En primer lugar, no olvides que todos los consultantes sufrían de estar sometidos a su doble. Si se me acercaban, era precisamente porque se sentían mal en su función y presentían la naturaleza radicalmente distinta del Original en ellos. El proceso se fundaba, pues, en un deseo real de cambiar. La madre indiferente, por ejemplo, sufría de no poder transmitir mucho amor a su hijo. Por lo demás, creo en las virtudes de la imitación, en el buen sentido de la palabra. Un santo avanzará por la vía de la «imitación de Jesucristo». ¿Por qué un ateo harto de su incredulidad no podría comenzar a imitar a un santo?
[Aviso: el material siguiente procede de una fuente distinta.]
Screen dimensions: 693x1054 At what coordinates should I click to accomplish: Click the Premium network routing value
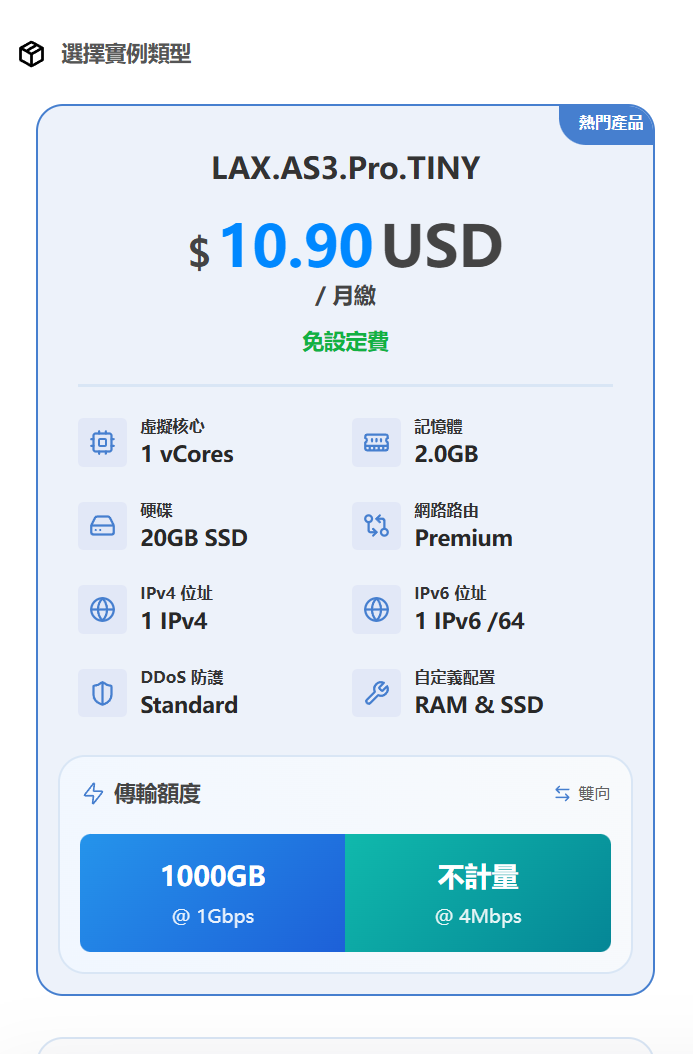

¿Por qué no?, efectivamente. Ahora bien, toda imitación de ese tipo -que equivale a lo que se denomina una ascesis o práctica espiritual- realmente no es tan fácil de llevar a cabo día a día…
De acuerdo. Pero si la madre fuera un poco menos indiferente gracias a este proceso y el ateo diera un paso hacia la santidad, ¿acaso no sería algo de por sí maravilloso?
El acto onírico
La interpretación de los sueños ocupa un lugar preponderante en el quehacer del artista-chamán-director teatral-clown místico en la búsqueda de esa otra forma de locura que es la sabiduría.
Sí, aunque la interpretación de los sueños es una práctica tan vieja como el mundo. Con el tiempo, sólo han cambiado las formas de interpretación, desde el sistema simplista que consiste en atribuir sistemáticamente un significado simbólico concreto a tal o cual imagen hasta el concepto de Jung, según el cual no se trata de explicar el sueño, sino de seguir viviéndolo, mediante el análisis, en estado de vigilia, a fin de ver adonde nos conduce. La etapa siguiente, situada más allá de toda interpretación, consiste en entrar en el sueño lúcido, en el que sabes que estás soñando, conocimiento que te da la posibilidad de trabajar sobre el contenido del sueño.
Es la práctica que se ha dado a conocer gracias a Carlos Castaneda…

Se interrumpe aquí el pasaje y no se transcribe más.